WHAT YOU HAVE TO DO: What is needed is an exact copy of the listing, with no pictures in it.

-- DATA SHOWN follows --

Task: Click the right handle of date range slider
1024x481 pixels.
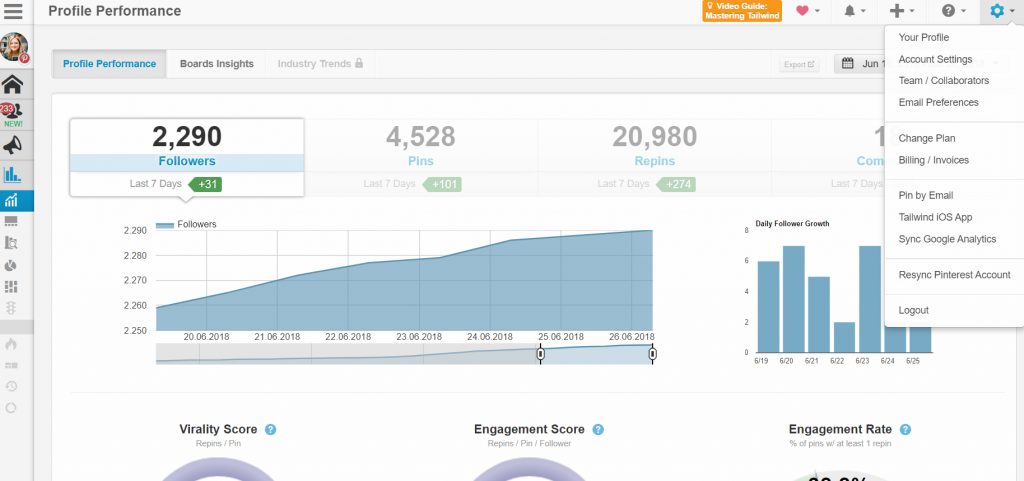Action: click(652, 353)
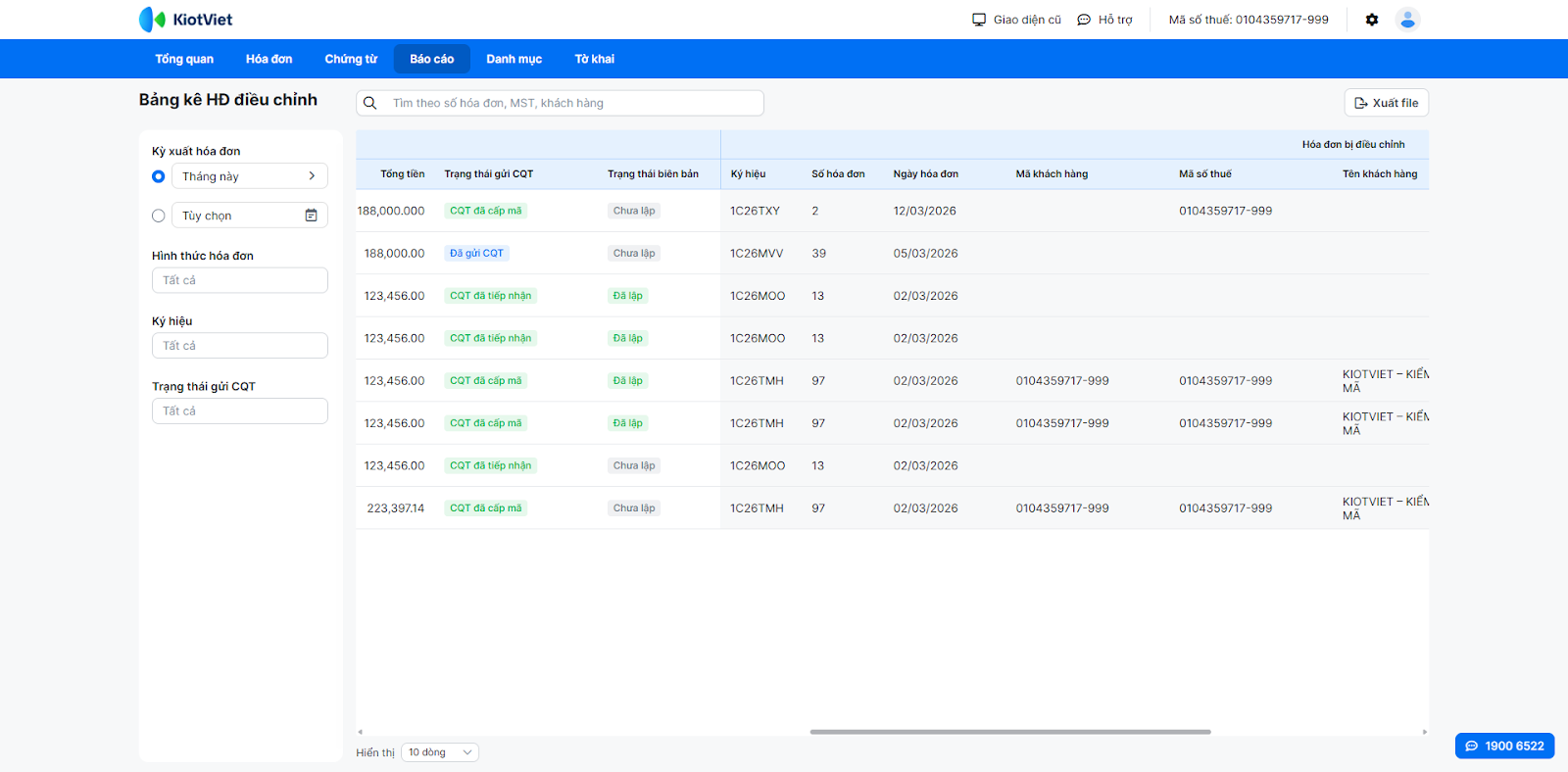Select the Tháng này radio button
Viewport: 1568px width, 772px height.
159,176
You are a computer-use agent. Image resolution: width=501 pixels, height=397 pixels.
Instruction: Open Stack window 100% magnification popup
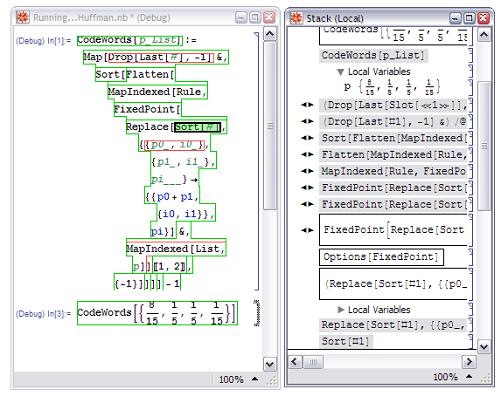click(x=469, y=376)
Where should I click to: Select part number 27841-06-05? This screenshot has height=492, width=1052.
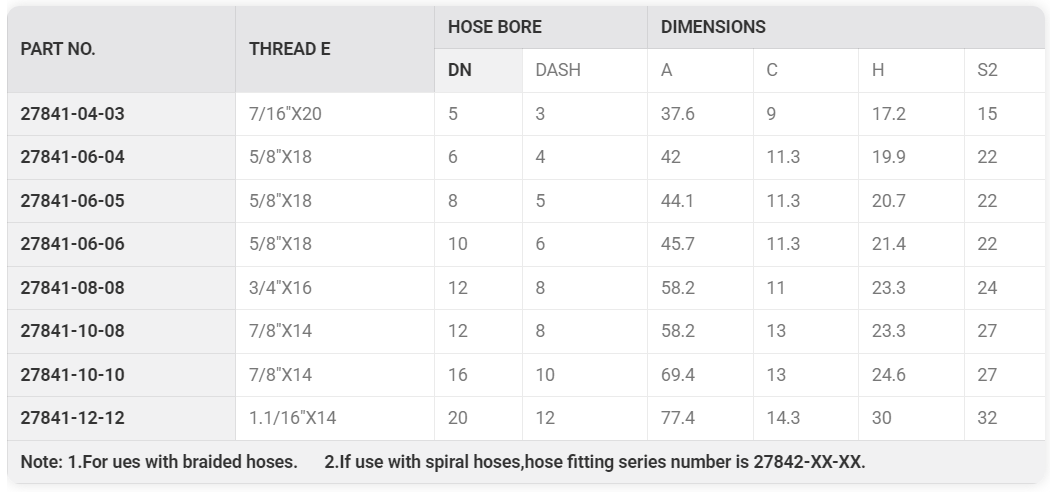pos(72,201)
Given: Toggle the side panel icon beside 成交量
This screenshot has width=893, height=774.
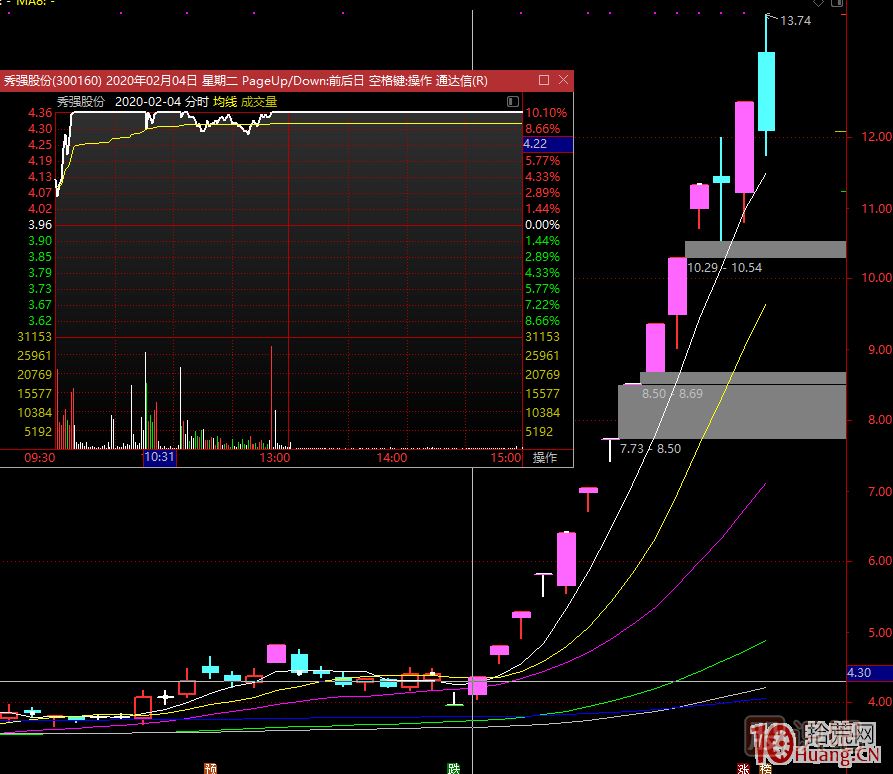Looking at the screenshot, I should tap(513, 102).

-- DATA SHOWN concluded --

ANSWER BOX:
Task: Click the right handle of date range slider
1024x481 pixels.
Action: click(652, 353)
Select the Tháng này radio button
Viewport: 1568px width, 772px height.
159,176
You are a computer-use agent. Image resolution: width=501 pixels, height=397 pixels.
Instruction: Open Stack window 100% magnification popup
click(x=469, y=376)
Where should I click to: Select part number 27841-06-05? This screenshot has height=492, width=1052.
pos(72,201)
Given: Toggle the side panel icon beside 成交量
This screenshot has width=893, height=774.
Looking at the screenshot, I should tap(513, 102).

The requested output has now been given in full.